Radrennen Glocknerkönig Ultra Edelweißspitze, 2.572m, Salzburg

Highway to hell – oder Master of disaster 2018

„Shit Thomas, mein Garmin hat sich gerade von selbst ausgeschaltet und das 2 Minuten vor dem Start!“ Thomas sah mich mit großen Augen an und meinte, dass er sich bei meinem Gerät nicht genau auskenne und nicht weiß,  ob das jetzt irgendein Problem darstellen sollte…. Na super, der Master of disaster (in diesem Fall ich selbst) hat gnadenlos zugeschlagen und das, wie bereits erwähnt, 2 Minuten vor dem Start….

Was tue ich jetzt? Ich habe meinen Powermeter vor dem Start natürlich brav kalibriert und penibel darauf geachtet, dass sich mein Garmin nicht automatisch ausschaltet, da ich eben nicht wollte, dass ich dann wieder kalibrieren muss. Ja und eine kleine Unachtsamkeit von mir führte dazu, dass sich mein Garmin ausschaltete. An und für sich ja kein Problem, nur benötigt mein Gerät ca. 10 Sekunden (und das waren gefühlte 10 Minuten) zum Hochfahren und natürlich wurde ich wieder nach der Kalibrierung gefragt. Dies wiederum geht natürlich nur, wenn man aus den Pedalen steigt. Hahahaha, super, denn 2 Minuten vor dem Start aus beiden Pedalen zu klicken ist bestimmt nicht die beste Idee.
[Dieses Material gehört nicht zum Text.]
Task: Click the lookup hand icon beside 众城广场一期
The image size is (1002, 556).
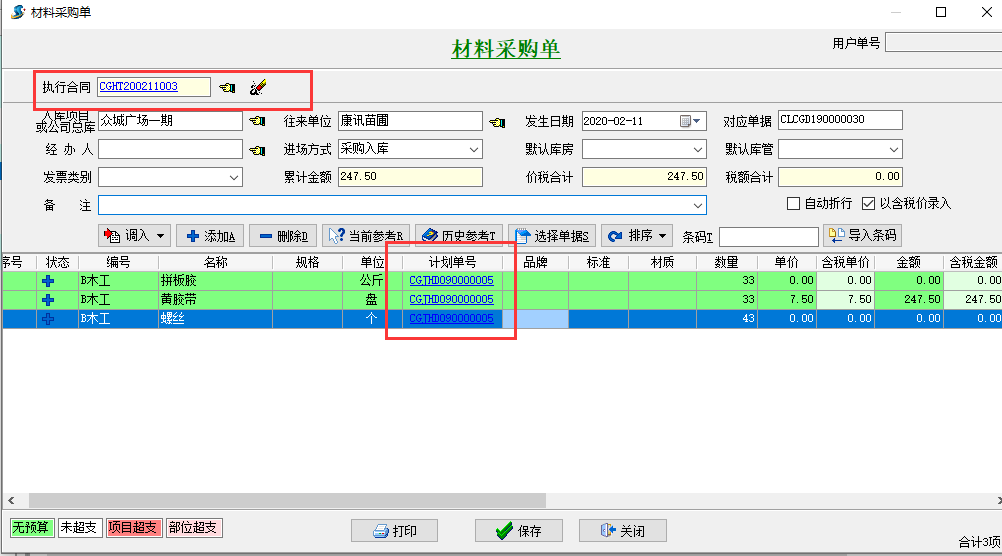Action: pos(257,122)
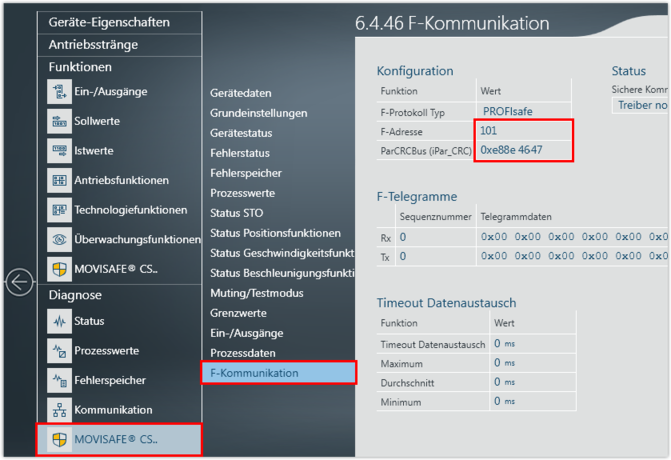Select MOVISAFE CS.. under Diagnose
This screenshot has height=460, width=671.
118,440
Nun gut, ich habe auf nicht kalibrieren gedrückt und von diesem Zeitpunkt an, hatte ich unfassbare Werte 🙁 .

Beim Startschuss und meinem heißgeliebten Song „Highway to hell“ spuckte mein Garmin die unglaublich, starken Wattleistungen von 100 aus!!! Was sich da in meinem Kopf abgespielt hat, na das kann sich wohl jeder selbst ausmalen 🙂

So trat ich einfach wie blöd in die Pedale und überlegte beim Hinausrollen nach Bruck, was ich nun tun soll, denn mit falschen Wattangaben bei einem Radrennen zu fahren, ist bestimmt nich die leichteste Aufgabe. Nachdem ich dieses Problem auch nach mehrmaligen ein- und ausschalten meines Garmins während des Rennens nicht beheben konnte, habe ich das Problem einfach ignoriert und bin nach meiner Herzfrequenz gefahren.
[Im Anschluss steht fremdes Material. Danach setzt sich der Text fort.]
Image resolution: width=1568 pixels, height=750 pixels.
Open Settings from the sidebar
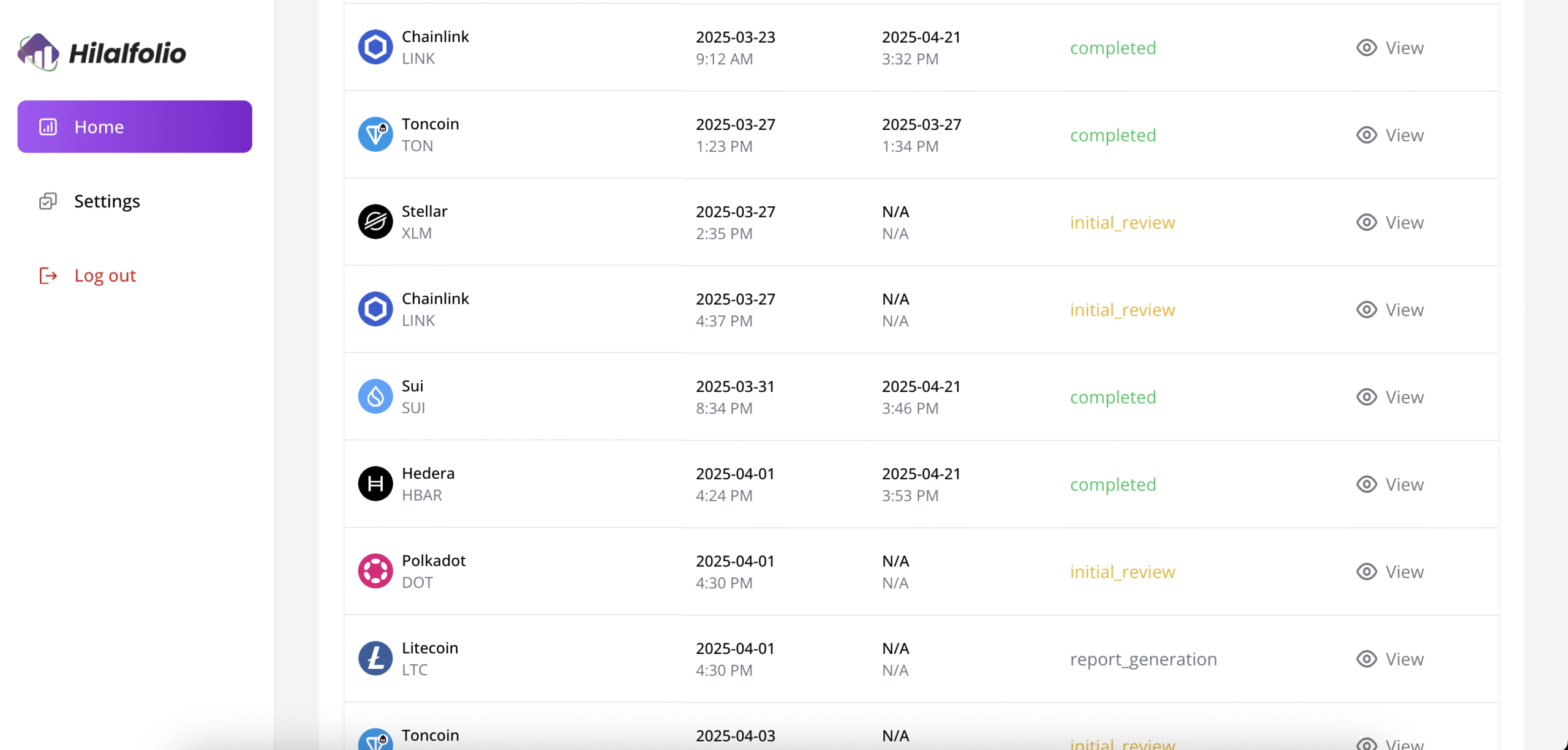click(x=107, y=201)
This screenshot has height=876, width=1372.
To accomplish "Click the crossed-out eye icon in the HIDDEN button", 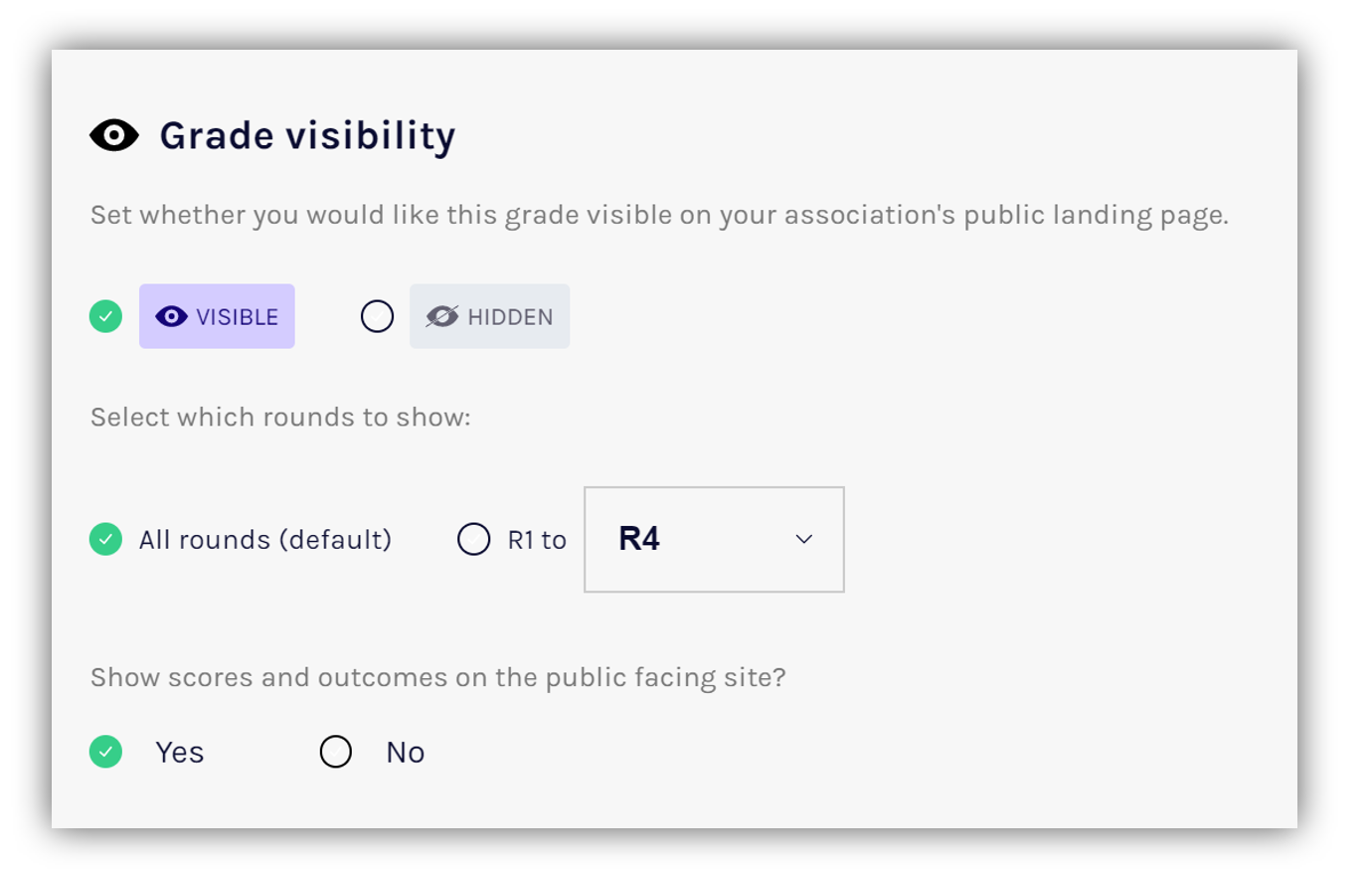I will tap(441, 316).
In Ferleiten lachte mir zum Glück bereits die Sonne entgegen und ich tat einfach das, das ich am Besten mag – klettern. Kehre für Kehre kletterte ich nach oben und genoss die warmen Sonnenstrahlen auf meiner Haut. Fast ein meditativer Zustand, hätte nicht auf einmal mein Handywecker zu läuten begonnen. Wie wild versuchte ich mein Handy, welches ich in der Rückentasche im Trikot bei mir trug, mit den Fingern zu ertasten und auszuschalten. Das missglückte jedoch und so fing das Handy nach der Schlummerfunktion immer wieder von vorne an. Ja, der Master of disaster schlug zum zweiten Mal zu 😉 .
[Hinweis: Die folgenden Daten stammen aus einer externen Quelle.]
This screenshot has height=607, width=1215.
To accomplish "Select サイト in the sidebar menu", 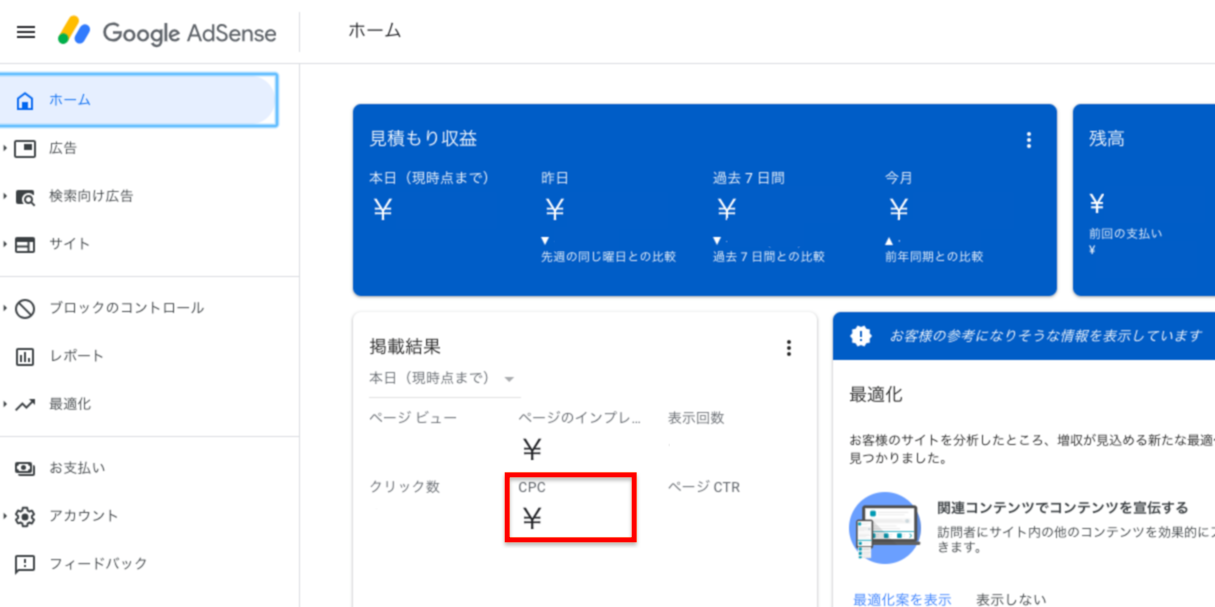I will [69, 244].

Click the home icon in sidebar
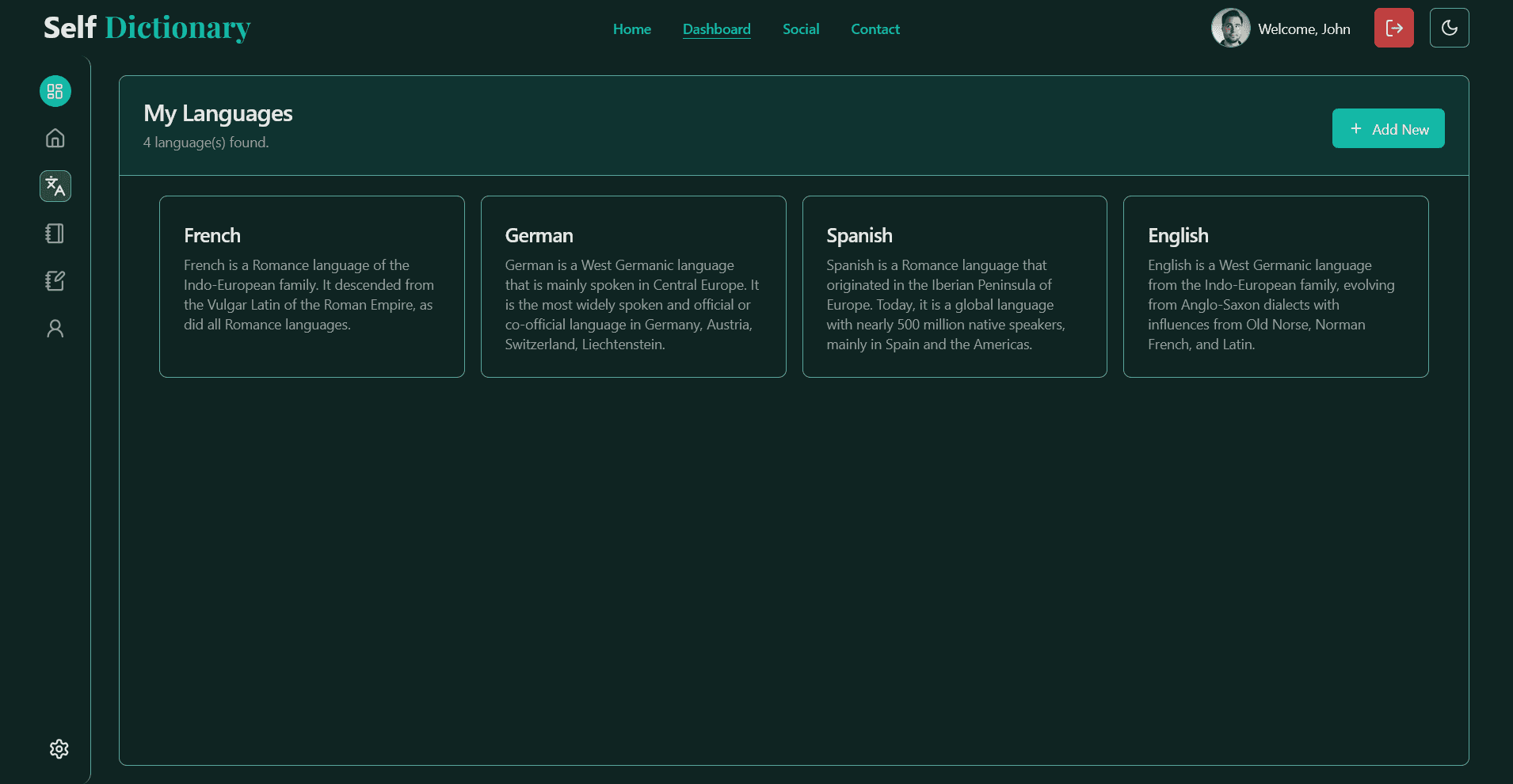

Nur noch wenige Kehren und das Ziel, welches ich voriges Jahr ansteuerte, war zu sehen. Mein heuriges Ziel, die Edelweißspitze, habe ich noch nicht gesehen, denn dazu muss man noch 7 weitere Kehren auf Kopfsteinpflaster zurücklegen. Meine größte Sorge vor diesem Bewerb war das Kopfsteinpflaster. Zwar habe ich dieses quasi vor meiner Haustüre, aber ich wusste nicht, wie es wird, wenn man darauf länger im Renntempo bergauf fährt. Somit war nicht nur der Ultra Bewerb eine Prämiere, sondern auch das Klettern auf Kopfsteinpflaster.

Die letzten 1,5 km auf der Rumpelpiste waren aber gar nicht so schlimm und es hieß nun noch einmal Zähne zusammenbeißen und alles zu geben. Verschwitzt und erschöpft fuhr ich über die Ziellinie und war unendlich froh, dass ich im Ziel war!

Mit meinem 8. Platz in meiner AK und 12. Platz gesamt bin ich aber mehr als happy!